Nova edição resgata romance pioneiro sobre mineração e exploração do trabalho em Minas Gerais
A literatura revela as marcas profundas da história social
A Academia Mineira de Letras (AML) promove, no próximo dia 16 de junho, às 19h, o encontro “Revisitando a obra de Avelino Fóscolo – Morro Velho”, dedicado à nova edição de um dos romances mais importantes da literatura social brasileira. O debate será realizado no auditório da instituição, em Belo Horizonte, com entrada gratuita e aberta ao público.
A mesa contará com a participação de Pedro Malard, Peter Rossi e Gabriel Freitas Ramos, sob mediação de Rogério Faria Tavares, ocupante da cadeira 08 da Academia Mineira de Letras. Ao final do evento, os participantes poderão acompanhar uma sessão de autógrafos com os editores Peter Rossi e Gabriel Freitas Ramos.
Considerado um dos primeiros romances brasileiros a tratar a mineração como tema central, Morro Velho tem como cenário a cidade de Nova Lima e apresenta um retrato contundente das condições de trabalho nas minas de ouro durante o século XIX. A obra foi escrita por Avelino Fóscolo, intelectual anarquista que dedicou sua produção literária à crítica das desigualdades sociais e à denúncia da exploração dos trabalhadores.
A nova edição recoloca em circulação um livro raro, de grande relevância histórica, literária e social. Segundo Pedro Malard, escritor, editor e advogado, sócio da Sete Autores Editora, responsável pela reedição, trata-se de um importante resgate histórico de uma obra sensível que documenta as condições de trabalho na mineração do século XIX.
Além de destacar a contribuição de Avelino Fóscolo para a literatura mineira e brasileira, o encontro pretende ampliar a reflexão sobre questões que permanecem atuais, como a relação entre território, atividade mineradora, desenvolvimento econômico e exploração do trabalho em Minas Gerais.
A iniciativa é realizada pela Academia Mineira de Letras em parceria com a Sete Autores Editora, dentro do “Plano Anual Academia Mineira de Letras – AML (PRONAC 256536)”, contemplado pela Lei Federal de Incentivo à Cultura. O projeto conta com o patrocínio do Instituto Unimed-BH, por meio do incentivo fiscal de mais de 5.900 médicos cooperados e colaboradores, além do apoio da Minasmáquinas.
SERVIÇO:
Revisitando a obra de Avelino Fóscolo – Morro Velho
Participantes: Pedro Malard, Peter Rossi e Gabriel Freitas Ramos
Mediação: Rogério Faria Tavares (cadeira 08 da AML)
Data: 16 de junho
Horário: 19h
Local: Academia Mineira de Letras – Rua da Bahia, 1466, Centro, Belo Horizonte
Entrada: Gratuita
Sobre Avelino Fóscolo
Avelino Fóscolo (1864–1944) foi escritor, jornalista, dramaturgo, farmacêutico e fundador da cadeira 7 da Academia Mineira de Letras. Natural de Sabará, viveu uma infância marcada pela pobreza e pelo trabalho nas minas de Morro Velho, experiência que influenciou decisivamente sua produção literária.

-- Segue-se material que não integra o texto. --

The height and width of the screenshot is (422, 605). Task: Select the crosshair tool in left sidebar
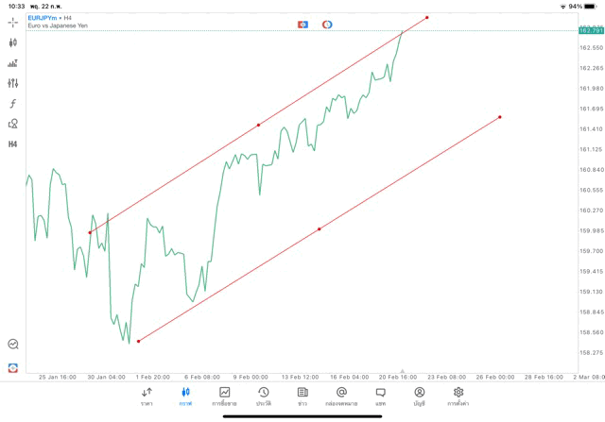pos(12,22)
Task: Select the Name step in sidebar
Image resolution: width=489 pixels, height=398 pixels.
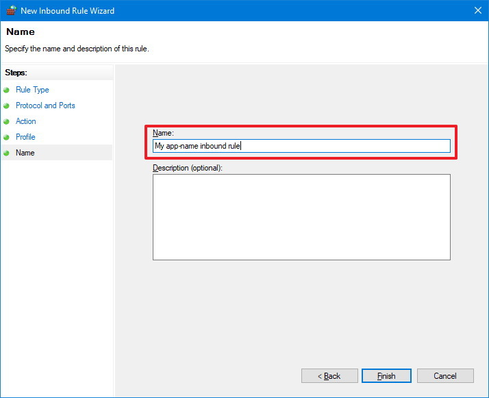Action: click(25, 153)
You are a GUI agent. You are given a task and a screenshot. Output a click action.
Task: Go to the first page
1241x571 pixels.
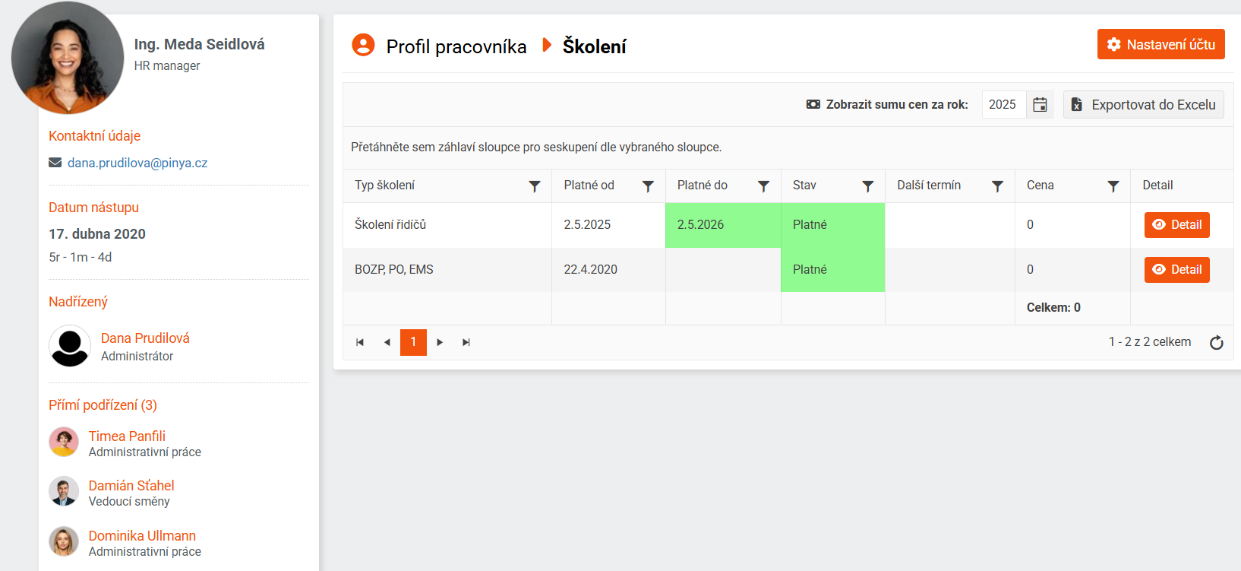click(x=360, y=342)
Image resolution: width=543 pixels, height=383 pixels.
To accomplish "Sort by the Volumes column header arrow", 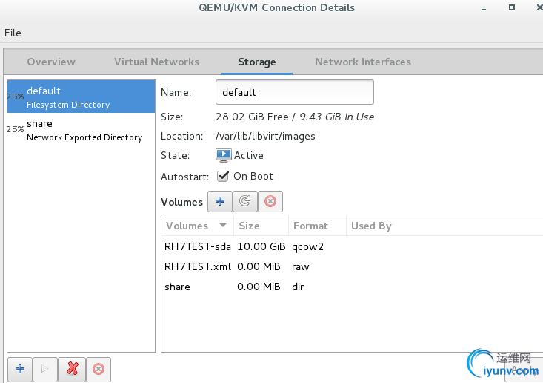I will (222, 226).
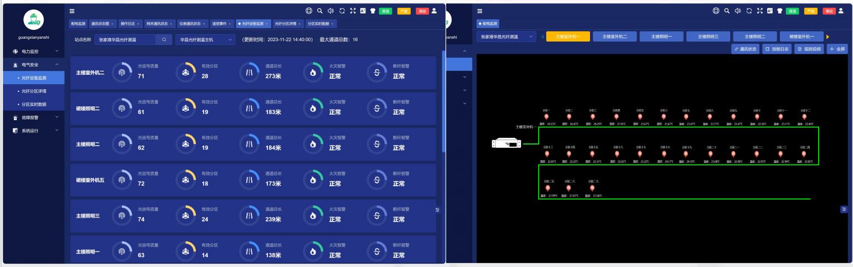
Task: Click the fiber host device image in diagram
Action: (x=506, y=143)
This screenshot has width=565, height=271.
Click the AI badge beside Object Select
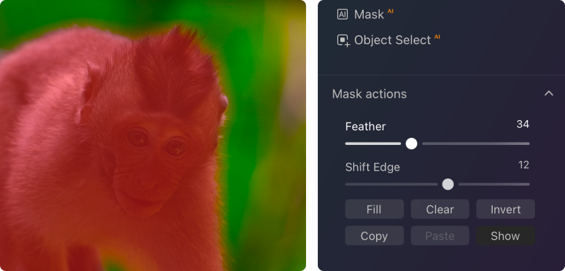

Abolicionista e defensor de ideias libertárias, destacou-se por retratar as desigualdades sociais, a exploração do trabalho e a realidade de trabalhadores e pessoas escravizadas em obras como A Capital, O Caboclo, O Mestiço e Morro Velho. Sua atuação também se estendeu ao jornalismo e ao teatro, sempre utilizando a arte como instrumento de reflexão crítica e transformação social.
Sobre o Instituto Unimed-BH
Em 2026, o Instituto Unimed-BH completa 23 anos de atuação. Criada em 2003, a entidade sem fins lucrativos desenvolve projetos socioculturais e socioambientais voltados à promoção da cidadania, do bem-estar e da qualidade de vida. Com o apoio de mais de 5,9 mil médicos cooperados e colaboradores da Unimed-BH, suas iniciativas contemplam áreas como comunidade, voluntariado, meio ambiente, adoção de espaços públicos e cultura, alinhadas aos Objetivos de Desenvolvimento Sustentável da Agenda 2030.
NOTA DO EDITOR - PORTAL SPLISH SPLASH
Ao revisitar Morro Velho, a Academia Mineira de Letras promove não apenas o resgate de uma obra fundamental da literatura brasileira, mas também a reflexão sobre temas que continuam presentes na realidade nacional. Avelino Fóscolo antecipou, através da ficção, debates sobre trabalho, desigualdade e mineração que permanecem atuais, reafirmando a força da literatura como instrumento de memória, crítica social e compreensão da história.